What the task asks >> The expected answer is the set of lines in the data below between the line holding "Boutique (594, 2278)" and the line holding "[menuitem] (423, 26)", inclusive, written out exactly.

Dataset content >>
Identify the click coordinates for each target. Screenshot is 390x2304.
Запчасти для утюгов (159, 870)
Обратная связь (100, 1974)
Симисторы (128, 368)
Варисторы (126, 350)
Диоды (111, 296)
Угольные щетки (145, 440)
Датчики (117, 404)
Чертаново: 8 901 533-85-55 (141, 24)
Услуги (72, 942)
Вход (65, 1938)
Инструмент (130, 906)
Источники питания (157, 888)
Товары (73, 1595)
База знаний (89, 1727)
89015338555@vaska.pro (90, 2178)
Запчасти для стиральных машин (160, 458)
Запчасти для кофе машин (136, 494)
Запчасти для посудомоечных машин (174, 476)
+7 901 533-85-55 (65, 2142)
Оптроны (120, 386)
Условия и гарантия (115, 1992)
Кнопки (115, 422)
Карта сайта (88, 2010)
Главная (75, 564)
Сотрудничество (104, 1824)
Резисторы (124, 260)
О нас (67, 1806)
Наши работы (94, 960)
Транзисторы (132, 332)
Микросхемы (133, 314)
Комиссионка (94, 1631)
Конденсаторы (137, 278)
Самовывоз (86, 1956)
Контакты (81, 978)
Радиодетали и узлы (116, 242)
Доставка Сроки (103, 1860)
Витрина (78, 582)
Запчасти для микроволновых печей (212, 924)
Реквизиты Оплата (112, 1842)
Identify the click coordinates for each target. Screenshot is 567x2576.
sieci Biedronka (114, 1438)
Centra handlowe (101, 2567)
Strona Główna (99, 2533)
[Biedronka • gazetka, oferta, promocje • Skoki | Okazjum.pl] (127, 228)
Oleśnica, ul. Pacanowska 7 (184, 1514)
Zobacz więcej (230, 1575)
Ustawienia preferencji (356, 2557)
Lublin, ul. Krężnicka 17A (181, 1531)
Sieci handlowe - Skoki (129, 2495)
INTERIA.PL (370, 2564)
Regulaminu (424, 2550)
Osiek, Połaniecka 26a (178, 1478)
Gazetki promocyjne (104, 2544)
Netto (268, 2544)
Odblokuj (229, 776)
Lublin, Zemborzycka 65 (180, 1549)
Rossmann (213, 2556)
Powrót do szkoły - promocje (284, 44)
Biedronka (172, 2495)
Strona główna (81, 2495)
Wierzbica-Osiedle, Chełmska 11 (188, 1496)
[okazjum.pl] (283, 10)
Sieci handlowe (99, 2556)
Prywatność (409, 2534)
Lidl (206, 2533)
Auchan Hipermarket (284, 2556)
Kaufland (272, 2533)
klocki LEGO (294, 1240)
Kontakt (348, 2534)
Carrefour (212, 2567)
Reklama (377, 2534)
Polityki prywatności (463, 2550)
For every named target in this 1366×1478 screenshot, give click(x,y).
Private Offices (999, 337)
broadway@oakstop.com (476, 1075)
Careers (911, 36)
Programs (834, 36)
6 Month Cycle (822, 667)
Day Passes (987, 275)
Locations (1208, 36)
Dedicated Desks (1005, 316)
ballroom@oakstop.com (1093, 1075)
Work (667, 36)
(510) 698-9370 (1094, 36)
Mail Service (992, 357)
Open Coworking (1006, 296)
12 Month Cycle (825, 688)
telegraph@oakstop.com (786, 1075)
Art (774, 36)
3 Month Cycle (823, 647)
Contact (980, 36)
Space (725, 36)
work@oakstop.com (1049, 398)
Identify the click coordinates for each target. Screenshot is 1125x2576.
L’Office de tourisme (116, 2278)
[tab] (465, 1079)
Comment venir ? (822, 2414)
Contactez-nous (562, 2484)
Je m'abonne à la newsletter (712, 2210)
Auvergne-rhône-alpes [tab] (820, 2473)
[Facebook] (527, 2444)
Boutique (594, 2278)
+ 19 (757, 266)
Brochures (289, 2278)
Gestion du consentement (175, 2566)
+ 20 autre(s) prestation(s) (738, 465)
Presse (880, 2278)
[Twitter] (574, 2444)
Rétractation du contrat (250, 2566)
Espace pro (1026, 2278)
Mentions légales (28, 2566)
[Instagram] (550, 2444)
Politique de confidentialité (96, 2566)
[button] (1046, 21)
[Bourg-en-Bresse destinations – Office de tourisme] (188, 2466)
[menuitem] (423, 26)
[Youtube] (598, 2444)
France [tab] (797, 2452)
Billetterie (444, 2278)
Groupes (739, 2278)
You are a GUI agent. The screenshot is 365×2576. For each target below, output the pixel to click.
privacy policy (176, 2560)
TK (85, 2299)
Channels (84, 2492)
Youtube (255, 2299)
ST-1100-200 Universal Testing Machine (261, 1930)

Exercise answer >>
Boutique (594, 2278)
+ 19 (757, 266)
Brochures (289, 2278)
Gestion du consentement (175, 2566)
+ 20 autre(s) prestation(s) (738, 465)
Presse (880, 2278)
[Twitter] (574, 2444)
Rétractation du contrat (250, 2566)
Espace pro (1026, 2278)
Mentions légales (28, 2566)
[Instagram] (550, 2444)
Politique de confidentialité (96, 2566)
[button] (1046, 21)
[Bourg-en-Bresse destinations – Office de tourisme] (188, 2466)
[menuitem] (423, 26)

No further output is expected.